What the fuck just happened in there?
I came to check on Robin. That's all. Make sure he was safe, make sure this biker bar situation wasn't some kind of disaster waiting to happen. He'd been vague in his letters—"made some friends," "hanging out at this place," "don't worry about me"—which in Robin-speak usually means "I'm definitely doing something you'd worry about."
So I tracked his phone, found him at a bar, and rode over expecting the worst. Drugs, maybe. A bad relationship. Some asshole taking advantage of my little brother's desperate need to be liked.
Instead I found him thriving. Happy in a way I haven't seen since we were kids, before our parents' bullshit beat the joy out of him. I found Toby mated to an alpha lion—mated, actually mated, with claiming marks I could see from across the room—and looking content in a way I'd never thought possible for someone with his history.

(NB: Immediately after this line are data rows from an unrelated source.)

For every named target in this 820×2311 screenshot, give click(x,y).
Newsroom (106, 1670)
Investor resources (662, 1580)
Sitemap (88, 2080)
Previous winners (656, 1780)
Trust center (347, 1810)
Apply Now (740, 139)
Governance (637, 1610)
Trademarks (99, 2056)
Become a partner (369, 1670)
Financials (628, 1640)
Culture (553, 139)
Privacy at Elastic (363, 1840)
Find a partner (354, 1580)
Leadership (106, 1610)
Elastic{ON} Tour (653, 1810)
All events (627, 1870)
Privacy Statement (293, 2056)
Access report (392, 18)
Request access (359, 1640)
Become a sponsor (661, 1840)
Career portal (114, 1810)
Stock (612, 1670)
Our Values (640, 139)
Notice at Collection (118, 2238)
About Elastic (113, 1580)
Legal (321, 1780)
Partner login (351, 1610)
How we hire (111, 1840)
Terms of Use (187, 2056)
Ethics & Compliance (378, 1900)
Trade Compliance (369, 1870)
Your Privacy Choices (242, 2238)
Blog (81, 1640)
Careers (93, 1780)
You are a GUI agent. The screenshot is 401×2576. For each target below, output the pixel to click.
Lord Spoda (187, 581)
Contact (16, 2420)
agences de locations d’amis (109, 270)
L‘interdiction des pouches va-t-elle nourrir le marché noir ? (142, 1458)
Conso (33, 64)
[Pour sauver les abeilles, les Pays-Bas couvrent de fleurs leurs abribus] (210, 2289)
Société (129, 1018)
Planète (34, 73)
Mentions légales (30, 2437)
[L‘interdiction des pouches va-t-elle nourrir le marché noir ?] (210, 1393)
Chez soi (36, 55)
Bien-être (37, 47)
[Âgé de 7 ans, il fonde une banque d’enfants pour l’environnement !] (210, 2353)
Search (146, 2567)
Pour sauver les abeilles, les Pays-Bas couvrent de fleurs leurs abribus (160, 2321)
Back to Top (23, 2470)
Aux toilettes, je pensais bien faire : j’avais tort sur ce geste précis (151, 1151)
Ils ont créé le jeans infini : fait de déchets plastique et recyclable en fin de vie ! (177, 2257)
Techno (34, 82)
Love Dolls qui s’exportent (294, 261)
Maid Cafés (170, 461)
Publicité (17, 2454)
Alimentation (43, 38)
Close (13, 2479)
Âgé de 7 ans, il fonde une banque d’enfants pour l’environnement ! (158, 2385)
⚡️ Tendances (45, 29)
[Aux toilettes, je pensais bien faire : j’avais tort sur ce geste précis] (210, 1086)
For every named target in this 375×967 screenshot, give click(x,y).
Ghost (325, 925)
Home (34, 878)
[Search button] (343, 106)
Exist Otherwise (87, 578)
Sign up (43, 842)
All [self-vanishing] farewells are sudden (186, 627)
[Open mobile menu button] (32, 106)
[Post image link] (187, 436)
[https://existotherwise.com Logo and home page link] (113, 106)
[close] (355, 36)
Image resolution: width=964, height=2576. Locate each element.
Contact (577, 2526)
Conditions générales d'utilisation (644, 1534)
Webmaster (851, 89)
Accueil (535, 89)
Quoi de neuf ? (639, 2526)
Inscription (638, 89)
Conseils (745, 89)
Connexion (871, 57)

And I found a golden-eyed shifter who looked at me like I was something he wanted to devour.
Jason.
I stop at my bike and grip the handlebars, not ready to leave yet. Need a minute to process. Need to get my head on straight before I ride, because riding distracted is how you end up as a smear on the pavement.
Jason. I turn his name over in my mind, testing the shape of it. He's pretty in that way that makes you want to wreck him—not mean-pretty, not calculated-pretty, but genuine. Bright eyes that show every emotion. Easy smile that falteredinto something nervous when I got close. Lean muscle from working on bikes, the kind of body that's functional rather than decorative.
Smells like motor oil and something sweet. Vanilla, maybe, or brown sugar. Young—early twenties probably, though shifters age weird so who knows. Could be forty for all I can tell. Could be older than me. Doesn't look it, though. Looks like someone who still believes in things.
And the way he offered to cook for me—not flirting, not trying to impress, just genuine instinct to provide. I knew guys overseas who were the same way. Shifters, mostly. Had to feed everyone, take care of the unit. Got twitchy and anxious when they couldn't provide, when supply lines were cut and we were eating MREs for weeks. It's a shifter thing, apparently. A caretaker thing.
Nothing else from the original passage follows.